Signature of a possible $\alpha$-cluster state in $N=Z$ doubly-magic $^{56}$Ni

TL;DR

This study investigates potential alpha-cluster states in the doubly-magic nucleus $^{56}$Ni through inelastic alpha scattering, revealing possible exotic alpha-gas states at high excitation energies that challenge traditional statistical decay models.

Contribution

The paper provides experimental evidence and theoretical modeling suggesting the existence of an alpha-gas state in $^{56}$Ni at high excitation energy, a novel insight into nuclear clustering phenomena.

Findings

High alpha-particle multiplicity observed in $^{56}$Ni

Statistical decay models cannot explain the data

Evidence supports an alpha-gas state at around 113 MeV

Abstract

An inelastic $\alpha$-scattering experiment on the unstable $N=Z$, doubly-magic $^{56}$Ni nucleus was performed in inverse kinematics at an incident energy of 50 A.MeV at GANIL. High multiplicity for $\alpha$-particle emission was observed within the limited phase-space of the experimental setup. This observation cannot be explained by means of the statistical-decay model.
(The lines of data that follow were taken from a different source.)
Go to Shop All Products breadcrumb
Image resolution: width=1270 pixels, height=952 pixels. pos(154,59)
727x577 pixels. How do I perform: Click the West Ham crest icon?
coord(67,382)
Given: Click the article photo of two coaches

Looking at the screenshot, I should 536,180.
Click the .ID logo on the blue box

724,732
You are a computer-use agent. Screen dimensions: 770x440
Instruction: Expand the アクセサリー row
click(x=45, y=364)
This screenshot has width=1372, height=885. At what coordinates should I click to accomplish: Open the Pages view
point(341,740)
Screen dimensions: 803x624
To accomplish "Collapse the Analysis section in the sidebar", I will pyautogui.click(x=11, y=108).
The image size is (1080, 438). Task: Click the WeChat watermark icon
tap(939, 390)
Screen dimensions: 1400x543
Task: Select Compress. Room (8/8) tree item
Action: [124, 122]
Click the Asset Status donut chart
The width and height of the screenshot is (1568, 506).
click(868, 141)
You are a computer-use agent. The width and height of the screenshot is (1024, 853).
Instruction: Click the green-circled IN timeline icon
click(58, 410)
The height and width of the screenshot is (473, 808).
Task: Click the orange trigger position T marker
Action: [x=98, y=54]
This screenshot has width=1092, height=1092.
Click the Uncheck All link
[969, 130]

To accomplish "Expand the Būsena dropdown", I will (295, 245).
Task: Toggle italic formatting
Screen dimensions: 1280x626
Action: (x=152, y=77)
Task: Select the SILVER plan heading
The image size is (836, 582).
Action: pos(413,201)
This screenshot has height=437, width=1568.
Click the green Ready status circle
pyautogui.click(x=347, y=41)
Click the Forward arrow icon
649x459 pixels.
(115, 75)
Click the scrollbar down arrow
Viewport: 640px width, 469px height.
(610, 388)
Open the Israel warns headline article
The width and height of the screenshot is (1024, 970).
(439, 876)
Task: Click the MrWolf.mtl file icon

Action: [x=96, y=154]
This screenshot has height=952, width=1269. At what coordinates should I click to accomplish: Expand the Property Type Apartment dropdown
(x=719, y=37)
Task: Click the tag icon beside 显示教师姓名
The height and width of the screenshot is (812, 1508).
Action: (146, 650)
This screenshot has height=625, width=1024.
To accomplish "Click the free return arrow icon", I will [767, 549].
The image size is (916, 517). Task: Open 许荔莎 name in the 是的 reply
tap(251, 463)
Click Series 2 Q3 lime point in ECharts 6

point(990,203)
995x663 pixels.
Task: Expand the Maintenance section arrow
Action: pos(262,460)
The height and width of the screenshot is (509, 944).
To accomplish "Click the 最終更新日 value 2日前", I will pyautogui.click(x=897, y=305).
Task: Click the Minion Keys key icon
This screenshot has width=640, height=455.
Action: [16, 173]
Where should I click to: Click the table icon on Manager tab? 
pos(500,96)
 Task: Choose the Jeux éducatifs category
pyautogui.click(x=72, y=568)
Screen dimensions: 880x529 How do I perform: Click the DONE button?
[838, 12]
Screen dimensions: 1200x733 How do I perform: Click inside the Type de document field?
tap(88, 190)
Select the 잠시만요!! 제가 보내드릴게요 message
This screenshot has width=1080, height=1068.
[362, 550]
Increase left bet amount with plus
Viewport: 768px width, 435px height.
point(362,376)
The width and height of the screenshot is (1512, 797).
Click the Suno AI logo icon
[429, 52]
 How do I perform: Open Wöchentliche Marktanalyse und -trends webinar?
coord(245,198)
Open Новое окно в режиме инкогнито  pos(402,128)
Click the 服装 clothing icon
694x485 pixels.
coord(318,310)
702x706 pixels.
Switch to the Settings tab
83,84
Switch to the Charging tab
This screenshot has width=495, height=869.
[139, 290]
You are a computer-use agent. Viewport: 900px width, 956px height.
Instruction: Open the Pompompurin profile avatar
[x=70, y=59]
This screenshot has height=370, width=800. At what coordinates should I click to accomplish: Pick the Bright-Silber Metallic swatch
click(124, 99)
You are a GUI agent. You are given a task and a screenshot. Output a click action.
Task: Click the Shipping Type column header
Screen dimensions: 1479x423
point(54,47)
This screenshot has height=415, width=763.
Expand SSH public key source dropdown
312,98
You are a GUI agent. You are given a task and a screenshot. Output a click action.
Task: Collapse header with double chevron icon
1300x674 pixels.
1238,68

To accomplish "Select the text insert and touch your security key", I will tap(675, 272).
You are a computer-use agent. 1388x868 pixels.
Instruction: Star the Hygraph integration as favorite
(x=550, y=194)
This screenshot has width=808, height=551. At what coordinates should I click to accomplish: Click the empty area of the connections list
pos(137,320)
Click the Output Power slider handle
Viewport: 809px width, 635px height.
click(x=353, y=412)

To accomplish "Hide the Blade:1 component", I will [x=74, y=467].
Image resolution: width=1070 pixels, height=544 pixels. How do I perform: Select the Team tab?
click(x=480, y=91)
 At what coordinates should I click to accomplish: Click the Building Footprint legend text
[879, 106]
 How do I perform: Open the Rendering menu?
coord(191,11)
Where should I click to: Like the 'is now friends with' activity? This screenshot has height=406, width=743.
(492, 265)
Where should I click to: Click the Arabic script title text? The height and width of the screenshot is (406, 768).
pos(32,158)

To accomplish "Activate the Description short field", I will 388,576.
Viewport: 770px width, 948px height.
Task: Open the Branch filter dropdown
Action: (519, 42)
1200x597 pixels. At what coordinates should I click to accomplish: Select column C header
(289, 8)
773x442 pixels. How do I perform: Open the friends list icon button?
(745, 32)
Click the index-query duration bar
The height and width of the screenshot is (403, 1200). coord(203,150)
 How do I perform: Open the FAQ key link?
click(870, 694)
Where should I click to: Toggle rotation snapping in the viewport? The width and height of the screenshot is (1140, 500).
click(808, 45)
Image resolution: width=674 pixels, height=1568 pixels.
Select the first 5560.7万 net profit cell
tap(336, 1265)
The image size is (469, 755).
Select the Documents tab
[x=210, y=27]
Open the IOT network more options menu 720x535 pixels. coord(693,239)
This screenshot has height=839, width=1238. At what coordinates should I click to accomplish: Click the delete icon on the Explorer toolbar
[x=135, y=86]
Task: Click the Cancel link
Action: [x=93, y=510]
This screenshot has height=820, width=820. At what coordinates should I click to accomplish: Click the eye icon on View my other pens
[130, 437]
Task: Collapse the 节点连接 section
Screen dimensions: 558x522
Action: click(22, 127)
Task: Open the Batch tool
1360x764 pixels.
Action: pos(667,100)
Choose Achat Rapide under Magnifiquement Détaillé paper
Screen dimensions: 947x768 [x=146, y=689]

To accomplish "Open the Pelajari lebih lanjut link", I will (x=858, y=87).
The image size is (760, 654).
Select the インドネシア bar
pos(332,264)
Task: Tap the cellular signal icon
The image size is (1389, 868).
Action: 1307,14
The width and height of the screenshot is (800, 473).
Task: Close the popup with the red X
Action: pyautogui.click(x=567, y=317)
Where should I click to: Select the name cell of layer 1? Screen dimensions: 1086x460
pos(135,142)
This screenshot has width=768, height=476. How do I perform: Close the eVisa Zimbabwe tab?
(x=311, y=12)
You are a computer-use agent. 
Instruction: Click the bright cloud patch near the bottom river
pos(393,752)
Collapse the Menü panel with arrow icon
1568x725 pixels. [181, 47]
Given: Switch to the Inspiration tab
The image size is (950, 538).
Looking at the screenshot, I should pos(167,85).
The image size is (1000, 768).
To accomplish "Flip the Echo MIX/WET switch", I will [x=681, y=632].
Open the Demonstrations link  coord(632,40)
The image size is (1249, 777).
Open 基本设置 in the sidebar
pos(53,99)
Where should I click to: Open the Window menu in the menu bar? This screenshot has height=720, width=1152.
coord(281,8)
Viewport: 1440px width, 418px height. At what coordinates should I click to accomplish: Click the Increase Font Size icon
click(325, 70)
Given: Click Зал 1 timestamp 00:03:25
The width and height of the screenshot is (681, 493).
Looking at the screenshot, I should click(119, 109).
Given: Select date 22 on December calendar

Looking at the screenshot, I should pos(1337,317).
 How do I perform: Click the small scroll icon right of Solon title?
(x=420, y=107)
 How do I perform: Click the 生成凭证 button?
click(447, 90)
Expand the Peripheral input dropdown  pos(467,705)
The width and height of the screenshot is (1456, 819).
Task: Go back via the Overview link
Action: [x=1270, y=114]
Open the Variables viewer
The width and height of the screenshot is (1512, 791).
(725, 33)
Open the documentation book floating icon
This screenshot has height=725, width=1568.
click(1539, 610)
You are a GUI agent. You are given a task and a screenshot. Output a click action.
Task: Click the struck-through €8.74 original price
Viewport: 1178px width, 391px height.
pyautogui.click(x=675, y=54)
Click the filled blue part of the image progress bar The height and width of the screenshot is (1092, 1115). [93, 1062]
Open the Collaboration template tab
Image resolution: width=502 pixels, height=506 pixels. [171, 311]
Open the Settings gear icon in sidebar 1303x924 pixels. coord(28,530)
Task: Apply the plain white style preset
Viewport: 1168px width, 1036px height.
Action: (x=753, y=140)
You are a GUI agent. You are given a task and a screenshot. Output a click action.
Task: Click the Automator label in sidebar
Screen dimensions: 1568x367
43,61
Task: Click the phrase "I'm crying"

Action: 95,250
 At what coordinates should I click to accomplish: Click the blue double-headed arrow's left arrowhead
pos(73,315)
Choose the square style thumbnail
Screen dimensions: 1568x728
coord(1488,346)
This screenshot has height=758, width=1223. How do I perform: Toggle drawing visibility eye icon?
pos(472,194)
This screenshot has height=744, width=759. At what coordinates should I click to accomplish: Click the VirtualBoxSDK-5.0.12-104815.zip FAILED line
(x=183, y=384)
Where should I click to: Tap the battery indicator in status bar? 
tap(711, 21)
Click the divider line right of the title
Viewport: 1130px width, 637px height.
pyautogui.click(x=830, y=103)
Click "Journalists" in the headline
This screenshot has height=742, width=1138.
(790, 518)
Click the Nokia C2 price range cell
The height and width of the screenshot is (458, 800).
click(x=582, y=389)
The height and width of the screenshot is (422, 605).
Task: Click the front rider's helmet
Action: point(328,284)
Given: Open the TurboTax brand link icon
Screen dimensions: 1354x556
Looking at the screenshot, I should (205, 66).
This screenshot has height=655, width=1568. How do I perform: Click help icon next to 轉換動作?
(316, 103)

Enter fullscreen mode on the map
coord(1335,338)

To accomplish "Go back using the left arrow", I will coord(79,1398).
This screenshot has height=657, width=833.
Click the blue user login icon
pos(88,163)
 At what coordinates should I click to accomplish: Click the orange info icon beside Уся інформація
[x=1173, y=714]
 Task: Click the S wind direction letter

The ideal classical gas model at $kT$ = 0.4 MeV reproduces fairly well the experimental momentum distribution and the observed multiplicity of $\alpha$ particles corresponds to an excitation energy around 96 MeV. The method of distributed $m\alpha$-decay ensembles is in agreement with the experimental results if we assume that the $\alpha$-gas state in $^{56}$Ni exists at around $113^{+15}_{-17}$ MeV. These results suggest that there may exist an exotic state consisting of many $\alpha$ particles at the excitation energy of $113^{+15}_{-17}$ MeV.